EXERCISE AIM: Given the listing that follows, report all lines in which the string "will" occurs.

..........

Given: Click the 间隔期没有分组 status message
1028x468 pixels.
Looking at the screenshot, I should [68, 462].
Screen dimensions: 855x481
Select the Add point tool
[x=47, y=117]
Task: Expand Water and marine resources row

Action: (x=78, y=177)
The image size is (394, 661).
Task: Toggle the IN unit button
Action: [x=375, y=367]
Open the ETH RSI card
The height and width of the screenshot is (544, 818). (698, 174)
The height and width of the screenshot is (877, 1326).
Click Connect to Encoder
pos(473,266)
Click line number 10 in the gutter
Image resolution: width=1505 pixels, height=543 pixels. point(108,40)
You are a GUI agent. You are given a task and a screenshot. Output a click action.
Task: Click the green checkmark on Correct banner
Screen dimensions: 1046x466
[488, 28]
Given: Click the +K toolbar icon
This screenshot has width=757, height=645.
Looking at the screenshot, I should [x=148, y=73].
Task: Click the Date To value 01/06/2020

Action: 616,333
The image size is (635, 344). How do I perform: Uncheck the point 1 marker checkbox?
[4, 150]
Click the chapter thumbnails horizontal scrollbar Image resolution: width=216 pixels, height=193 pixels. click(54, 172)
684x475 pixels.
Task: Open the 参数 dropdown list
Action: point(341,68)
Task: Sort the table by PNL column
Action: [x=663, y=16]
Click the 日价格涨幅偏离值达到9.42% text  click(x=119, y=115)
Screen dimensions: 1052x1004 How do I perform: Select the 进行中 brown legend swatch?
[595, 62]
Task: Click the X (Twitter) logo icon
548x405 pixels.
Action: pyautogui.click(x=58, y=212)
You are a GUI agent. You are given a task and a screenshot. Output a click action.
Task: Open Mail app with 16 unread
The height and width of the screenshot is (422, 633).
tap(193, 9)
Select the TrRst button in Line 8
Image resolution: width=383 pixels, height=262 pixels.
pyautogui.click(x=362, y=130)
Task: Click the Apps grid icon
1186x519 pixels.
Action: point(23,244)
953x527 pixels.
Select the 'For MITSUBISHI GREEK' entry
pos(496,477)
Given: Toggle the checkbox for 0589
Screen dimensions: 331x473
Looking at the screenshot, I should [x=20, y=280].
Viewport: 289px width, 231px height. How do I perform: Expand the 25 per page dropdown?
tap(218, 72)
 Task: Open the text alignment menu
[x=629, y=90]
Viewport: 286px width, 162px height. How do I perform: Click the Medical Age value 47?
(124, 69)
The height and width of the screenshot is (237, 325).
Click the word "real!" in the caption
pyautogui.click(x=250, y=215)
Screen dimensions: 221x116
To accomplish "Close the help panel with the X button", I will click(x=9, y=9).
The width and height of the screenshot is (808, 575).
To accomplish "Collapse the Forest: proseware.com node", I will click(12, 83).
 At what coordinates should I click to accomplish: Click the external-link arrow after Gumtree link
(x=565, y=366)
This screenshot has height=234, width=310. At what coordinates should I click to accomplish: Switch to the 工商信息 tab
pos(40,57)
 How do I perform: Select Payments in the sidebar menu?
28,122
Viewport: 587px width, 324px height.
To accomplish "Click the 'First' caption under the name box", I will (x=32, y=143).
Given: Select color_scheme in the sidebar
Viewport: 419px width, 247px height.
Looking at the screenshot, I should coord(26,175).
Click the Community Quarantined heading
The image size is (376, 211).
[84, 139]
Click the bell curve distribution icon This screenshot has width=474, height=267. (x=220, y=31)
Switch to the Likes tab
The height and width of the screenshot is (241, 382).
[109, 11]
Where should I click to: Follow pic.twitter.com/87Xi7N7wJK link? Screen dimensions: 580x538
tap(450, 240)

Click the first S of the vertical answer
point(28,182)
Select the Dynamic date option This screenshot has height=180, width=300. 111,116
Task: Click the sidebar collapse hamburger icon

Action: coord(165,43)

..........

REPLY:
To accomplish "Close the help panel with the X button", I will click(x=9, y=9).
To accomplish "Collapse the Forest: proseware.com node", I will click(12, 83).
To accomplish "Click the 'First' caption under the name box", I will (x=32, y=143).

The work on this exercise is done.